Earlier this year, the Utah State Elections Office worried it might be the target of increased cyberattacks due to former presidential candidate Mitt Romney entering the U.S. Senate race. In fact, Utah officials reached out to the Department of Homeland Security to develop a security plan because of Romney’s high-profile status and hawkish foreign policy position towards Russia.
“We’ve seen stuff coming from Russia, from China, from the actors where you’d expect it to come from,” Lee said about the geographic origins of the suspicious online traffic. “We’re seeing attacks from all over the world.”
In 2017, the Utah Department of Technology Services defended the state’s data systems from 500,000 to 700,000 attacks per day, according to Phil Bates, the department’s chief information security officer. In June of this year, that number peaked at more than a billion attempts per day—or about 80 percent of the total traffic attempting to access the Utah’s online systems.
A cybersecurity expert with accounting and business advising company Eide Bailly said he wasn’t surprised by the level of suspicious traffic.
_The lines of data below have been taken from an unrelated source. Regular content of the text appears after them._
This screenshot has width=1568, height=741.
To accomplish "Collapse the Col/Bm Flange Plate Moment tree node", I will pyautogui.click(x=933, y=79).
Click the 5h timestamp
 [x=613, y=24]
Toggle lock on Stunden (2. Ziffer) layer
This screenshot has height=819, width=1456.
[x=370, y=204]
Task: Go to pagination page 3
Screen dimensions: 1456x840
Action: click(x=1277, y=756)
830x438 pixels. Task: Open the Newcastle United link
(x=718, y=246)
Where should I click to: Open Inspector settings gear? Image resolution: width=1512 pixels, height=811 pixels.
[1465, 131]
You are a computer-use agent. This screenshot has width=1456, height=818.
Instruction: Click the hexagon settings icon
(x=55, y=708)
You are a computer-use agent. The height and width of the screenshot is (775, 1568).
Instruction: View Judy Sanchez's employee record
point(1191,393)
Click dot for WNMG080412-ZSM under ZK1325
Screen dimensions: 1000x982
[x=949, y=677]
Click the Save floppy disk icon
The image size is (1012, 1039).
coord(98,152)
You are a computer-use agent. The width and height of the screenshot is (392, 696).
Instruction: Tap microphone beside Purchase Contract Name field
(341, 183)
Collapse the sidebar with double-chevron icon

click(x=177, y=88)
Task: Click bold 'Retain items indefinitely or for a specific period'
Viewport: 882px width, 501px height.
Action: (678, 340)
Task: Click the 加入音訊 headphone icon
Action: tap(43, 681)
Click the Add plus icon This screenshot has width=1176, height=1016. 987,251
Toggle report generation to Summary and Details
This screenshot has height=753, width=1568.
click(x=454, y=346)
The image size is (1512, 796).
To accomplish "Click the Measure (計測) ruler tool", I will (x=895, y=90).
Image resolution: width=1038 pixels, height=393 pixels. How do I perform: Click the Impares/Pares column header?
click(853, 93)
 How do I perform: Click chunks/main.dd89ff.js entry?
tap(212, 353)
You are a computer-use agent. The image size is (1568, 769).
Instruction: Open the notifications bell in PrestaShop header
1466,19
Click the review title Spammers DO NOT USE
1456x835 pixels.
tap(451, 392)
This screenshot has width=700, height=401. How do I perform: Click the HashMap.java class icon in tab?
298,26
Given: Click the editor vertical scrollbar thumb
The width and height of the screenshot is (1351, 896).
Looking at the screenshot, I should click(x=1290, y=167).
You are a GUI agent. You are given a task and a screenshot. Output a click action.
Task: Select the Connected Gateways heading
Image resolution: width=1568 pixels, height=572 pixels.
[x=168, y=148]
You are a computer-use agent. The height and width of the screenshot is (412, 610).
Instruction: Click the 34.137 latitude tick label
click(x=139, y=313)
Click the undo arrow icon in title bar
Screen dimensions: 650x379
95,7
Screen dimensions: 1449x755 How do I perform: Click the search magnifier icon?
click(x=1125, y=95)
“They’re looking for some sort of a vulnerability, a hole in fence or something like that,” said Richard Hickman, with the firm’s computer forensics department. “They’re doing a lot of automated scans to be able to see if there’s anything that’s left open.”
While Utah’s electronic voting machines have not never been connected to the internet, the state’s voter registration database could be hacked from the outside. The database contained names, addresses, political party affiliations, voter participation history, dates of birth, and possibly driver’s license numbers or partial Social Security numbers.
“If you got in there, you could change people’s voter information around, which would affect how they could vote,” Lee said.
Besides the threat of accessing personal information, Lee said the hacking attempts could also be designed to create doubt about the integrity of the elections system.
“Whether they actually effect anything or change anything is one thing but then there’s sort of just eroding the trust in the democratic process,” he said. “That’s what we’re concerned about, we want to make sure the vote is secure but we also want to make sure the public’s trust is secure in what we do.”
Leading up to the general election in November, Lee said they expect another upswing in hacking attempts.